▶ _Work request_:
From the first line onward, reproduce the records exactly; the final line to include is the one holding "Contact Us (146, 2300)".

▶ _Extracted data_:
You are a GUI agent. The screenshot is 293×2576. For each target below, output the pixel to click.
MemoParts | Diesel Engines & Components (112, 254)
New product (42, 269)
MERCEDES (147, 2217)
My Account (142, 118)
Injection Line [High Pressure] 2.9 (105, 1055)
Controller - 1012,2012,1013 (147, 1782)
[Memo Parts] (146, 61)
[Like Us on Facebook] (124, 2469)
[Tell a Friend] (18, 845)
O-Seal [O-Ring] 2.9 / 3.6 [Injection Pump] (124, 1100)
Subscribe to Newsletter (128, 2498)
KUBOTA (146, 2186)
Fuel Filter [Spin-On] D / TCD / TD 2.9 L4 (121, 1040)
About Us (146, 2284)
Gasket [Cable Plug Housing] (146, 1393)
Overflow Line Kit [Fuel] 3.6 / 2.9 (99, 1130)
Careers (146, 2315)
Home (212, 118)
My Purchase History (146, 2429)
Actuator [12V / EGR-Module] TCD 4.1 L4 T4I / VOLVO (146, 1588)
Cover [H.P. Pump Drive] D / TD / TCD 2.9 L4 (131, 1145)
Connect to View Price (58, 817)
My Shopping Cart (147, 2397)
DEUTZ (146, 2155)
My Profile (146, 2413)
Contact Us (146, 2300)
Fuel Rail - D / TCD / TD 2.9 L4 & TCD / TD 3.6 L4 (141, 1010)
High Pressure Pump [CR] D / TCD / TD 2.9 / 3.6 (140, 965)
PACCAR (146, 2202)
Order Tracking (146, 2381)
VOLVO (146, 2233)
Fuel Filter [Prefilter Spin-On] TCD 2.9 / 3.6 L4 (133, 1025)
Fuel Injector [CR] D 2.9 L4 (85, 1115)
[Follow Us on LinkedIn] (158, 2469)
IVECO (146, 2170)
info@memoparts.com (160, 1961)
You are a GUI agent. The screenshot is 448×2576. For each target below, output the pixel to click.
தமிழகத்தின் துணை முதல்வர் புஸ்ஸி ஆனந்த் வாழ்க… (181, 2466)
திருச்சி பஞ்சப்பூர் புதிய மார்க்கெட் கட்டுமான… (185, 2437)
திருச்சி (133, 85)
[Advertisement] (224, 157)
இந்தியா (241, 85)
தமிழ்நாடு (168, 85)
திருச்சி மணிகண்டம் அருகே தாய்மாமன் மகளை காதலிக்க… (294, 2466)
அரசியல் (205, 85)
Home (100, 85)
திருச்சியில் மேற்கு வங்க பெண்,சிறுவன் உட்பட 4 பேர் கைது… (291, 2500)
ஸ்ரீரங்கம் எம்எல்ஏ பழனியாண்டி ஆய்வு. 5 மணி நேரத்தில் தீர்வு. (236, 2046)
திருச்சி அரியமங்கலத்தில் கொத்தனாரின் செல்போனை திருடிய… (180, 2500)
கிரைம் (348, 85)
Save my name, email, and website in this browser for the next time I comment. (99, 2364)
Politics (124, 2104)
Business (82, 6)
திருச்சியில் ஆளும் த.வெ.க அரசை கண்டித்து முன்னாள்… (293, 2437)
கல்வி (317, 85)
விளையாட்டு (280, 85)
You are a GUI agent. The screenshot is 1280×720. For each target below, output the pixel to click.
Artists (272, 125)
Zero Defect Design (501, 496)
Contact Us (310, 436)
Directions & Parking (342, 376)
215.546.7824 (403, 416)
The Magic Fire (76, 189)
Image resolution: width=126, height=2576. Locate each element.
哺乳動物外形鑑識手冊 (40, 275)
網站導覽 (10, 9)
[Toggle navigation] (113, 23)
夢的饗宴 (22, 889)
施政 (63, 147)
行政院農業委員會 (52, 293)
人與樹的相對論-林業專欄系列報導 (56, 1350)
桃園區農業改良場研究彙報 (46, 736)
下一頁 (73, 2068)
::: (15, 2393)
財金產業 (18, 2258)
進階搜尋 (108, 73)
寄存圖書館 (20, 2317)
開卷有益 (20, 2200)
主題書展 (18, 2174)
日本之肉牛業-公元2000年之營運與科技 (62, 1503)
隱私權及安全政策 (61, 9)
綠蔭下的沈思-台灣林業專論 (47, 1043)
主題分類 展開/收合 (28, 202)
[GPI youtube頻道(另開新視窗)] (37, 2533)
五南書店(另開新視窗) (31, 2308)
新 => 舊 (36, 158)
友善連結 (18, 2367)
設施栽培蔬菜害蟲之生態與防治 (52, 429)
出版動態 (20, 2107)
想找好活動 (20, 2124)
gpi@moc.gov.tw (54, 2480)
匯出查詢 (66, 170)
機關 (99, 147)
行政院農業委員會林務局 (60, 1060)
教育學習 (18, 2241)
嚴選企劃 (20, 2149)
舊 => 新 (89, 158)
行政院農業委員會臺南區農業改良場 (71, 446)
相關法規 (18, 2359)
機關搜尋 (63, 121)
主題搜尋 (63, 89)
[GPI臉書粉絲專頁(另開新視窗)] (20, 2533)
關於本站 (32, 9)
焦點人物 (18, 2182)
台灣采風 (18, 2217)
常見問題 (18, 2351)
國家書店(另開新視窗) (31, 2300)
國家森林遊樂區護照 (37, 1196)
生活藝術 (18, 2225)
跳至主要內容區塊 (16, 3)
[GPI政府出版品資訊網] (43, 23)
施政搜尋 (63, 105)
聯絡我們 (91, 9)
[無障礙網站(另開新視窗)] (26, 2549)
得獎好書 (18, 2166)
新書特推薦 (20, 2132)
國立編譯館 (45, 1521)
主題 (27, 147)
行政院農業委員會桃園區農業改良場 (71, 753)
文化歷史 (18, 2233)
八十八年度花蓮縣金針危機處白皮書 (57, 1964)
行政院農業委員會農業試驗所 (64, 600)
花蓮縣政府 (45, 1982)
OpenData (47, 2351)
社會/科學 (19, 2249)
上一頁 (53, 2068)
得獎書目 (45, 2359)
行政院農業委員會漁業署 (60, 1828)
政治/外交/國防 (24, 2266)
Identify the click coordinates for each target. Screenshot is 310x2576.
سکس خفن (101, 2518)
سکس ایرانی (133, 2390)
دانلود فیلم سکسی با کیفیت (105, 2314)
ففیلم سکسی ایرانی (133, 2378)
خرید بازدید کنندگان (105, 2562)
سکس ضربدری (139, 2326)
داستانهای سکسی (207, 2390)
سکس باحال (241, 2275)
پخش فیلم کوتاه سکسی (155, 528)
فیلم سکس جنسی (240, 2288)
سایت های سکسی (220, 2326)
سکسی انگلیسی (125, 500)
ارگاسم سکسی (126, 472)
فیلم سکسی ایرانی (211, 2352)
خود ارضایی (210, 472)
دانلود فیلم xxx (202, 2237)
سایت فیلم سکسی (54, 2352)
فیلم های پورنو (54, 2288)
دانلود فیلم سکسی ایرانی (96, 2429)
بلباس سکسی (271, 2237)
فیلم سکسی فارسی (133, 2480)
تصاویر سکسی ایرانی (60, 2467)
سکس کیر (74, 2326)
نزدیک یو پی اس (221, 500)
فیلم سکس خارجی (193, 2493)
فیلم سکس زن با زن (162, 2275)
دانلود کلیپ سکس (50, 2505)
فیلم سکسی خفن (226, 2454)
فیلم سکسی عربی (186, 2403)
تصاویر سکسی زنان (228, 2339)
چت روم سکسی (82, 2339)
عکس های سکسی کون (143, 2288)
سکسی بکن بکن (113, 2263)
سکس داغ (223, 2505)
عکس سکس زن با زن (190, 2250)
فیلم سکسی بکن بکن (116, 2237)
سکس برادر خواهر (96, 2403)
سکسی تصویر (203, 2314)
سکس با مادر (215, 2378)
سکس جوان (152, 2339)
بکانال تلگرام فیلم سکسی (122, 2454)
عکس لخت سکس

▶ _Exercise solution_:
You are a GUI agent. The screenshot is 293×2576. For each target below, output the pixel to click.
MemoParts | Diesel Engines & Components (112, 254)
New product (42, 269)
MERCEDES (147, 2217)
My Account (142, 118)
Injection Line [High Pressure] 2.9 (105, 1055)
Controller - 1012,2012,1013 (147, 1782)
[Memo Parts] (146, 61)
[Like Us on Facebook] (124, 2469)
[Tell a Friend] (18, 845)
O-Seal [O-Ring] 2.9 / 3.6 [Injection Pump] (124, 1100)
Subscribe to Newsletter (128, 2498)
KUBOTA (146, 2186)
Fuel Filter [Spin-On] D / TCD / TD 2.9 L4 (121, 1040)
About Us (146, 2284)
Gasket [Cable Plug Housing] (146, 1393)
Overflow Line Kit [Fuel] 3.6 / 2.9 (99, 1130)
Careers (146, 2315)
Home (212, 118)
My Purchase History (146, 2429)
Actuator [12V / EGR-Module] TCD 4.1 L4 T4I / VOLVO (146, 1588)
Cover [H.P. Pump Drive] D / TD / TCD 2.9 L4 (131, 1145)
Connect to View Price (58, 817)
My Shopping Cart (147, 2397)
DEUTZ (146, 2155)
My Profile (146, 2413)
Contact Us (146, 2300)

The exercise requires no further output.